Money flowed to Bernard L. Madoff Securities LLC through private-investment vehicles called feeder funds. Structures often used by hedge funds, they involve a number of funds that all feed into a master fund. Think of them as umbrellas over trading and investment activities.
One of the Madoff feeder funds found in the Panama Papers was Plaza Investments International, which was established in 1996 and, at the time of the collapse of Madoff’s scheme, used Mossack Fonseca as its registered agent in the British Virgin Islands. Plaza was run by the wealth management fund Notz, Stucki Management (Bermuda) Ltd.
Research by McClatchy found that investors in Plaza and other feeder funds, such as Fairfield Sentry Limited, Harley International Limited and Thema Fund Coral USA, appear in the Panama Papers. These investors used offshore companies to invest in Madoff feeder funds, documents show.
Irving Picard, the trustee who is seeking to reclaim money for Madoff’s investors, has tried to claw back money from investors and funds that cashed out before the Madoff empire collapsed.
Picard battled Plaza Investments in court, and a June 2015 settlement required Plaza Investments International to pay $140 million to those harmed by Madoff. In exchange, it got to keep about $405 million in its claim against Madoff’s company.
A key decision on offshore companies, however, remains.
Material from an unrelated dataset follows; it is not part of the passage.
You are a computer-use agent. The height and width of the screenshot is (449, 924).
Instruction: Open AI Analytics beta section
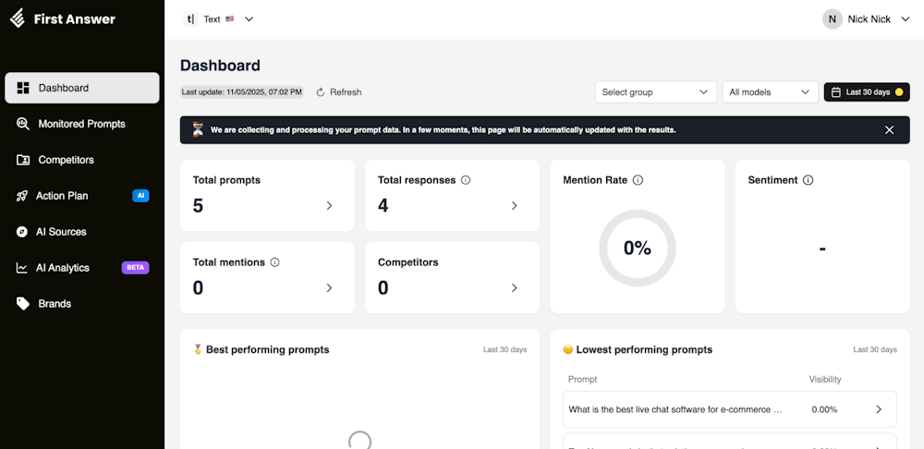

The courts are weighing Picard’s argument that he has the right to force foreigners who had been paid off by feeder funds, such as Plaza, to return Madoff’s ill-gotten gains.
U.S. investors are vulnerable to a claw-back, but Picard wants extraterritorial rights that would affect foreign nationals or Americans who created offshore companies to avoid U.S. law.
There are several offshore companies found in the Panama Papers that received notification through Mossack Fonseca that they could be involved in litigation over Madoff.
Even if U.S. courts support Picard, the identities of some offshore company owners may prove tough to find.
Take Obelisk Holdings International Inc., a Panamanian offshore company created for an owner who uses bearer shares. Their use has been banned by most countries, but Panama only recently began phasing them out.
“Unfortunately, it appears that you are one of the unnamed beneficial owners that the Fairfield Funds are asserting claims against,” said a letter from Banque Safra-Luxembourg S.A. to Obelisk, which was administered by Mossack Fonseca. It had no identifiable owner in the Panama Papers.
McClatchy reviewed documents pertaining to Obelisk Holdings International, finding it had invested in Madoff through the feeder fund Fairfield Sentry Limited.
But the documents refer only to Marcelo Moseinco. He’s an executive in Luxembourg for Safra. Obelisk was registered in November 2009 by the Luxembourg office of Mossack Fonseca, and in a section for special instructions it says in capital letters, in Spanish, “REDOMICILE.”
It did not indicate where it might be moved, or whether it happened.